=== Extracted entries ===

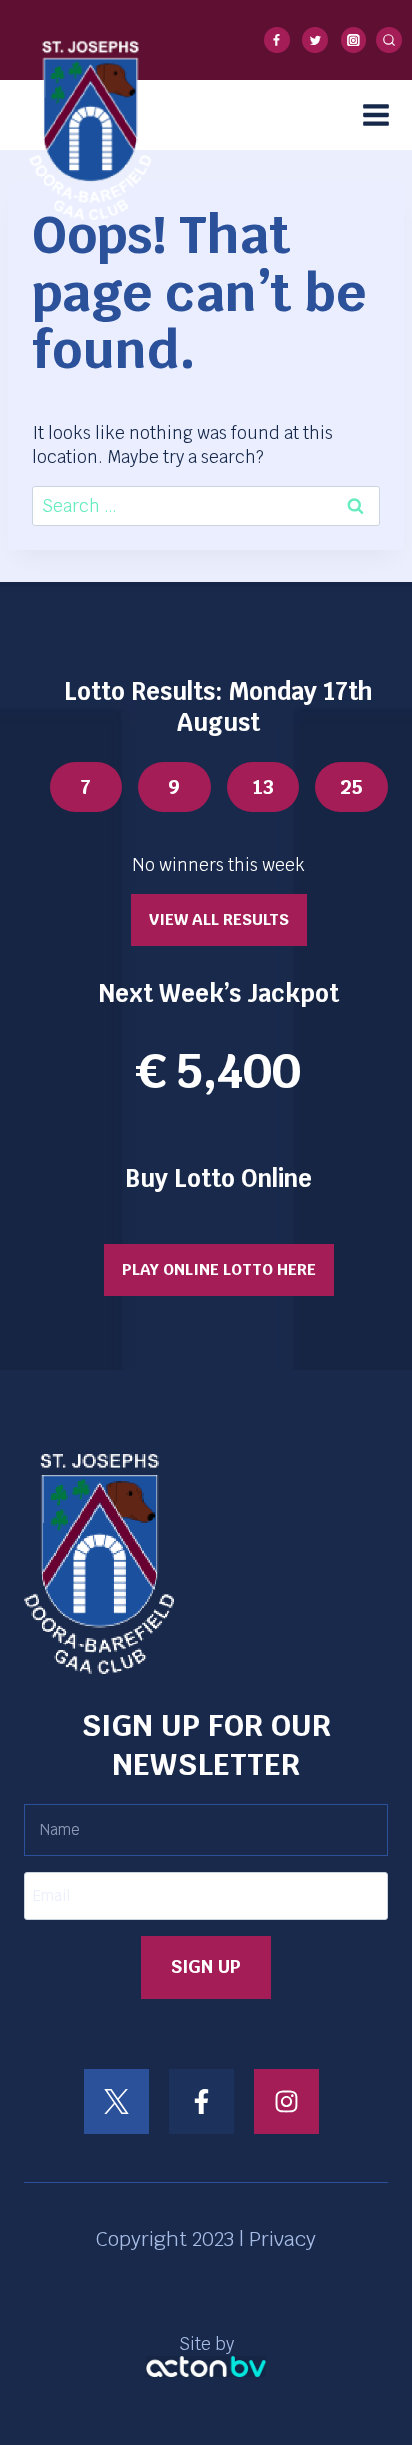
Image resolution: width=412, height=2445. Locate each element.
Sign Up (206, 1966)
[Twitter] (315, 40)
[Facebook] (277, 40)
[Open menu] (382, 114)
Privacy (282, 2239)
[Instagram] (354, 40)
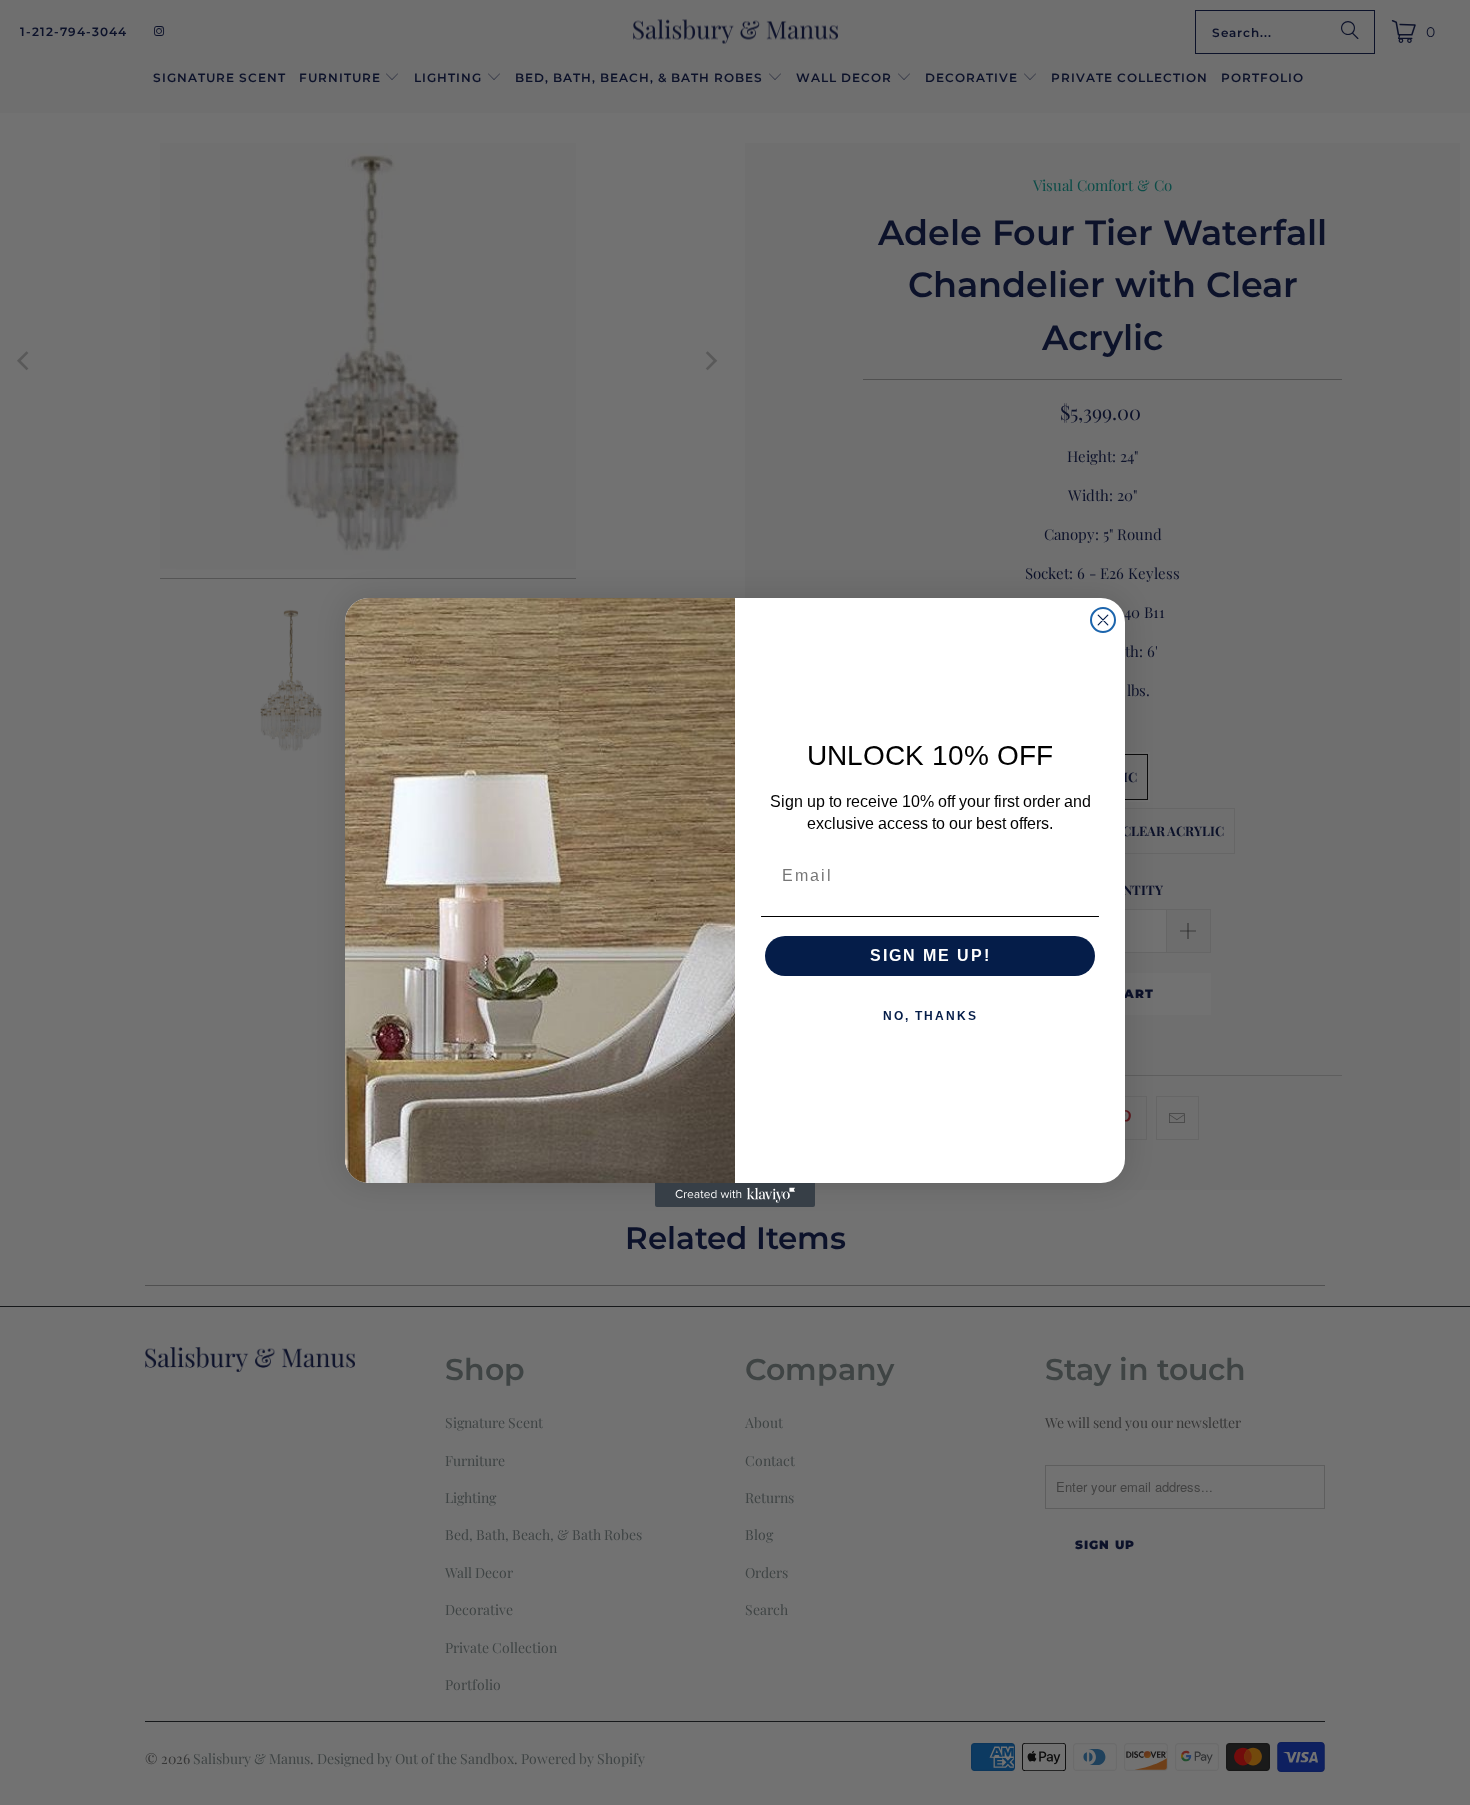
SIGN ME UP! (930, 955)
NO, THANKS (930, 1016)
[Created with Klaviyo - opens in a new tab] (735, 1195)
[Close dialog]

===

• Exercise
Return every entry above exactly as written, with no pictures included.

• Final answer
Image resolution: width=412, height=2445. Locate each element.
Sign Up (206, 1966)
[Twitter] (315, 40)
[Facebook] (277, 40)
[Open menu] (382, 114)
Privacy (282, 2239)
[Instagram] (354, 40)
SIGN ME UP! (930, 955)
NO, THANKS (930, 1016)
[Created with Klaviyo - opens in a new tab] (735, 1195)
[Close dialog]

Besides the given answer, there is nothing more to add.